Until recently, our restrictions on medical marijuana prevented sufferers of certain illnesses from accessing huge potential benefits. And were it not for the publicity around the recent heart-breaking cases of epileptic children being denied access to cannabis oil, these constraints would likely still exist.
Despite claims that we do not police low-level drug use, Britain did manage to prosecute some 127,000 people between 2011 and 2015 for cannabis possession, and 15,120 people in 2017. In six years, a mass of people, equivalent to the population of Oxford, Cambridge or York trooped through the criminal justice system for possessing marijuana.

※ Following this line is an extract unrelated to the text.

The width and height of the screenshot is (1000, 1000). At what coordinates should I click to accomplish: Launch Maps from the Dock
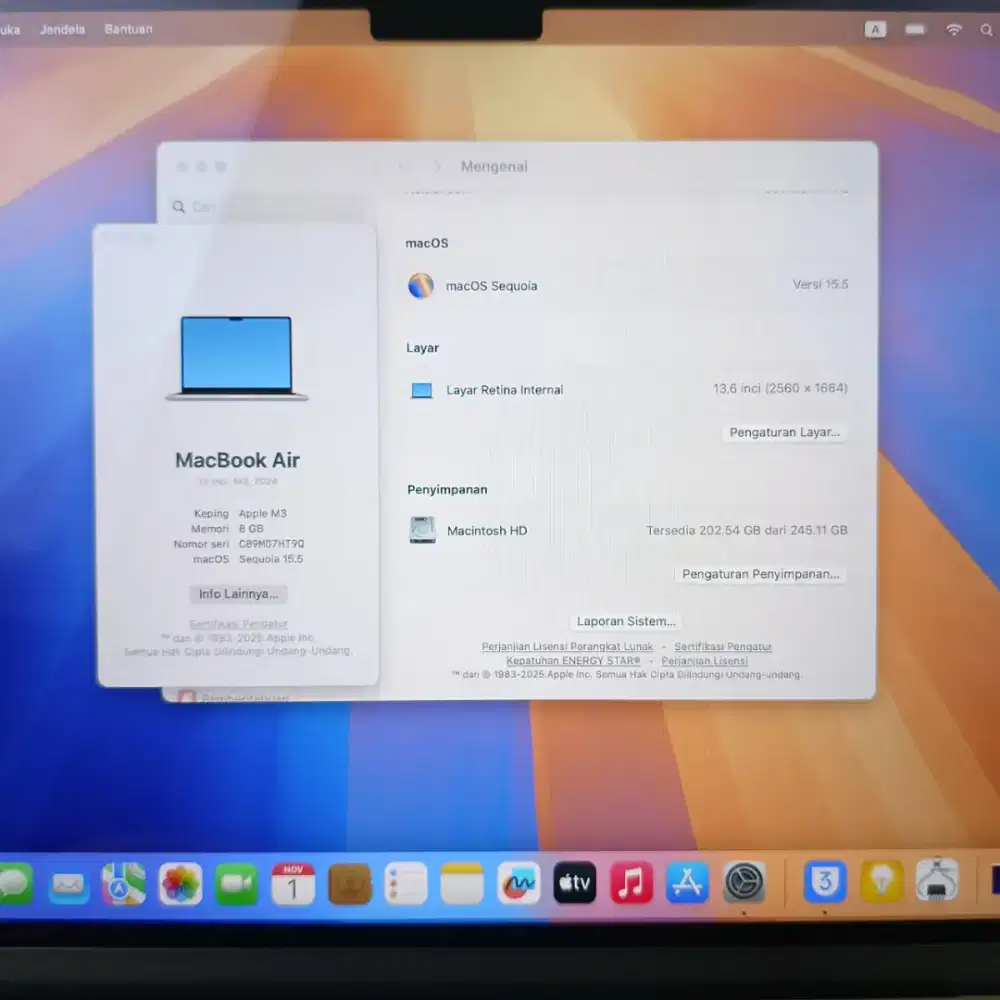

At the same time, such arrests, prosecutions and convictions fall most heavily on those least likely to attend the great universities of Oxford, Cambridge and York. According to the charity Release, black and ethnic minority people were between 2.4 and 11.8 times more likely to be convicted for cannabis possession, despite a significantly lower self-reported usage rate.
It isn’t just the human cost, either. Those approximately 160,000 people who have been prosecuted for cannabis possession took up significant amounts of police time. Their trials had to be paid for, along with any legal aid they might require. In the comparatively rare situation that they might receive a custodial sentence, this too costs the taxpayer a small fortune. ISER estimates that the total cost of policing and prosecuting drug offences might cost the exchequer £100m a year, with police claimed to spend up to 1.5 million man-hours working on cannabis-related cases.
Surely the time has come to ask whether these costs – in police hours, public sector costs, and blighted lives – are worth it – and perhaps look abroad for inspiration. Colorado became the first US state to legalise recreation marijuana possession and use in 2012, and the results have been impressive – police, freed from policing cannabis laws, have seen their clearance rates for violent and property crimes improve significantly, a result similarly replicated in Washington State.
Closer to home, Portugal provides another compelling example of the benefits of a more pragmatic drug policy. After Portuguese lawmakers decriminalised the possession and consumption of drugs in 2001, the number of drug-related deaths fell by 80%, coupled with a dramatic decrease in overall drug addiction and associated crime.
Yet whatever your views are on drug reform, surely it is time to confront these questions with real information, rather than slogans. You may agree or disagree with our drug policy. You might consider it too harsh, or too soft. But let no one be in doubt that we are choosing to fight a war on drugs, and we are blighting tens of thousands of lives to do so.